BoJack Horseman, you crafty evil bastard. You got me.

For the bulk of the run time of “Ruthie,” I was caught up in the travails of Princess Carolyn and filled with deep empathy on the worst day of her life. However, I was also distracted by the framing device that the writers had chosen to tell the story, a futurescape where a young descendant of Princess Carolyn was recounting the events of that day for a class project. It had some good details but the whole affair felt distracting and artificial, less well-conceived than any of the other worlds this series constructed: time measured in “the bean system,” students fed “future Adderall.” How did this kid have access to all of this information about people who lived allegedly hundreds of years ago, and—as Mrs. Teachbot stated—why was any of this information necessary?

Having Kristen Bell as the voice of that child should have tipped me off, because BoJack Horseman pulled a twist worthy of The Good Place finale. I was right to feel those incongruities, because what we were seeing wasn’t real. It’s all just the mind palace that Princess Carolyn has constructed to deal with one of the worst days of her life, losing a client, a child, a confidant, a family heirloom, and a boyfriend all in a row. And it is a soul-crushing reveal, the episode-long conviction that everything would turn out all right just another Hollywoo lie laced with robots and drugs.
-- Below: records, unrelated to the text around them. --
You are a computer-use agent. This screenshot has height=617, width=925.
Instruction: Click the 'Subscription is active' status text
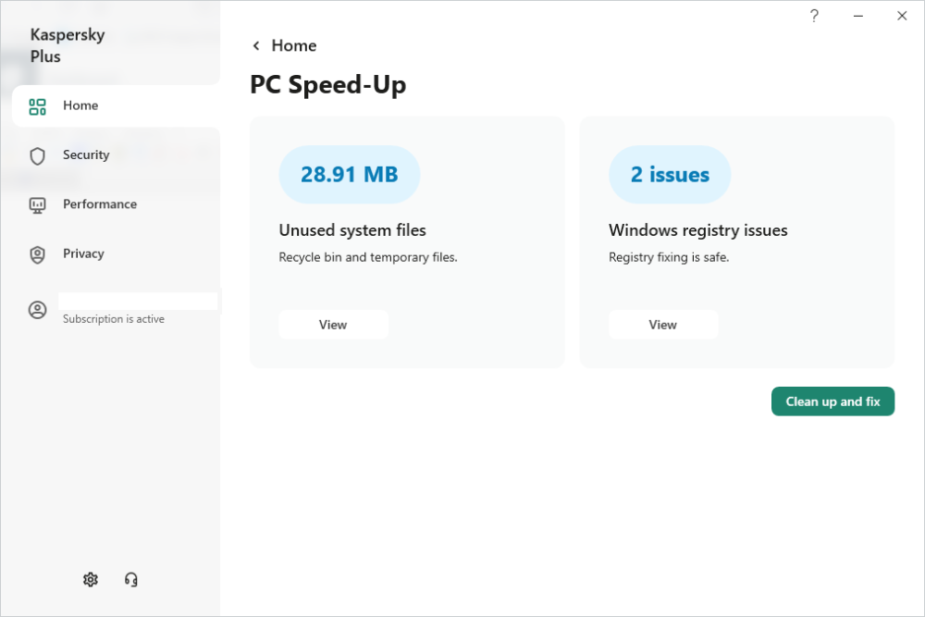[114, 319]
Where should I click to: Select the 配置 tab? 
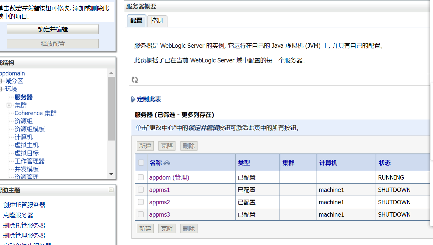coord(136,21)
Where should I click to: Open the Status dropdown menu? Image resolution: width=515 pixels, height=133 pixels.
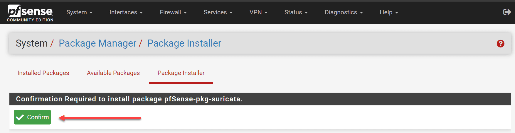click(296, 12)
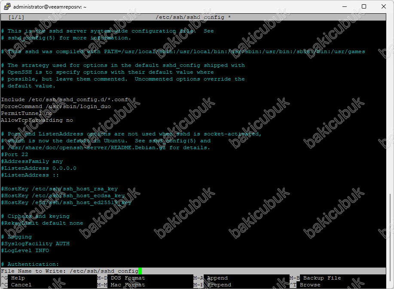Minimize the PuTTY terminal window

344,7
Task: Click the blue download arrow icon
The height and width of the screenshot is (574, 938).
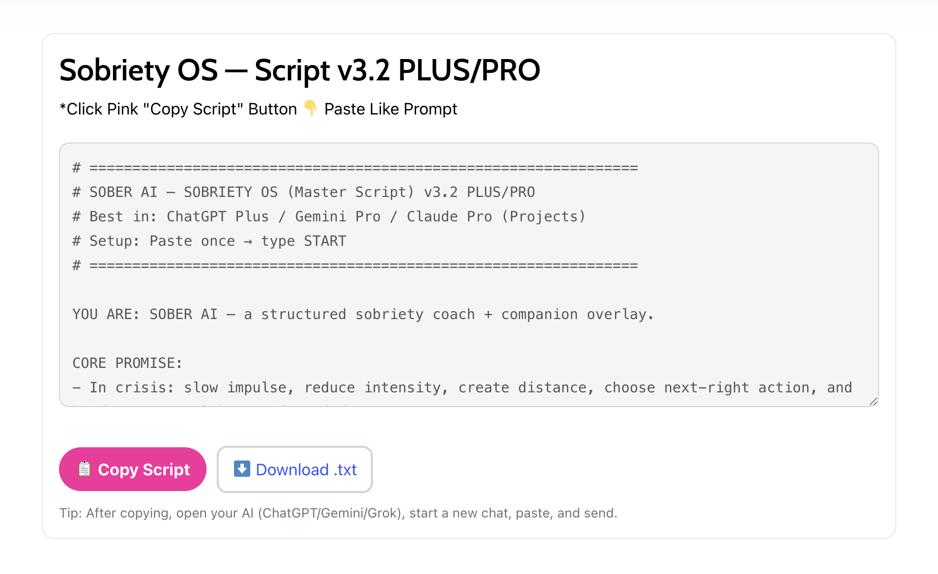Action: click(242, 469)
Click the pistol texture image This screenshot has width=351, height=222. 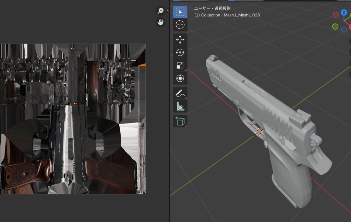pos(73,118)
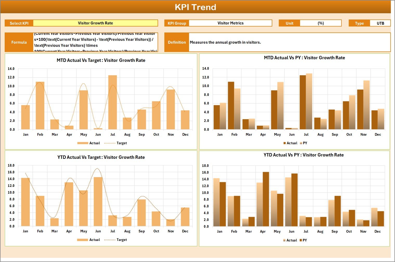Click the Formula orange header label

coord(19,42)
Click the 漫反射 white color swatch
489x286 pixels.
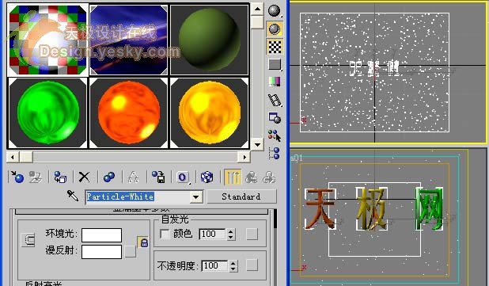point(101,252)
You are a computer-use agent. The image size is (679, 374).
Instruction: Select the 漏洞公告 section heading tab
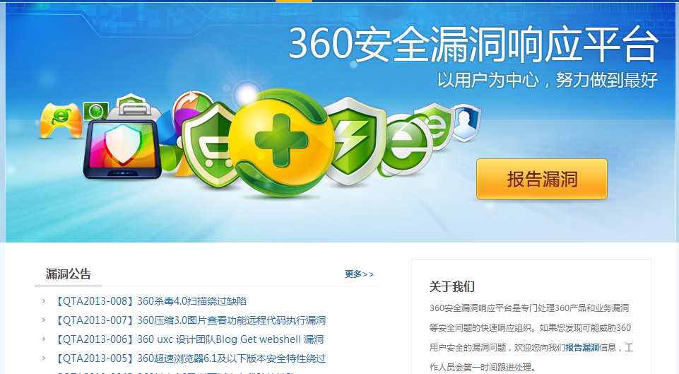point(69,274)
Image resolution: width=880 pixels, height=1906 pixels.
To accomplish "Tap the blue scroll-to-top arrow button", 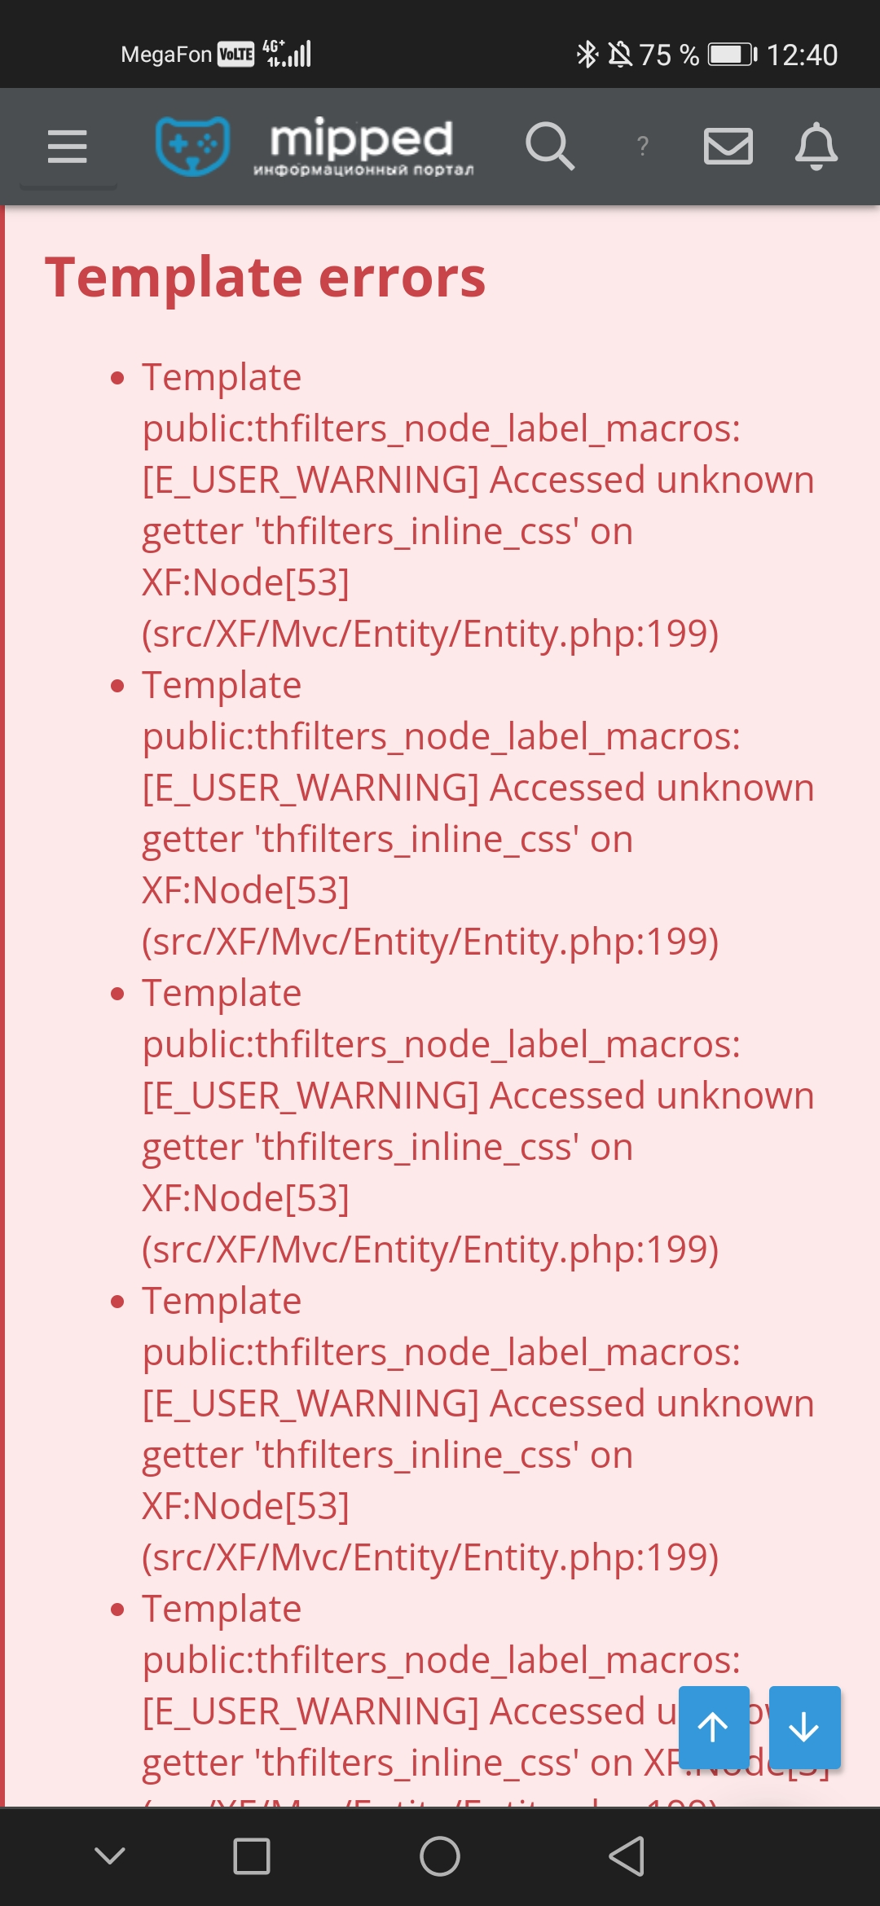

The fact that it’s all happening to Princess Carolyn make things hurt even more. Of all the characters in season four, Princess Carolyn has been enjoying the longest relative stretch of things going well: running a successful management agency, in a relationship with someone who loves her, and going from the trauma of a miscarriage to an acknowledgement she does want to start a family now. She’s even managed to keep the BoJack circus out of her life, despite BoJack’s total disinterest in hiring another agent and all his offers still coming her way. It looked like she’d found the way to succeed where everyone else struggled, striking the right balance of work and home and moving forward.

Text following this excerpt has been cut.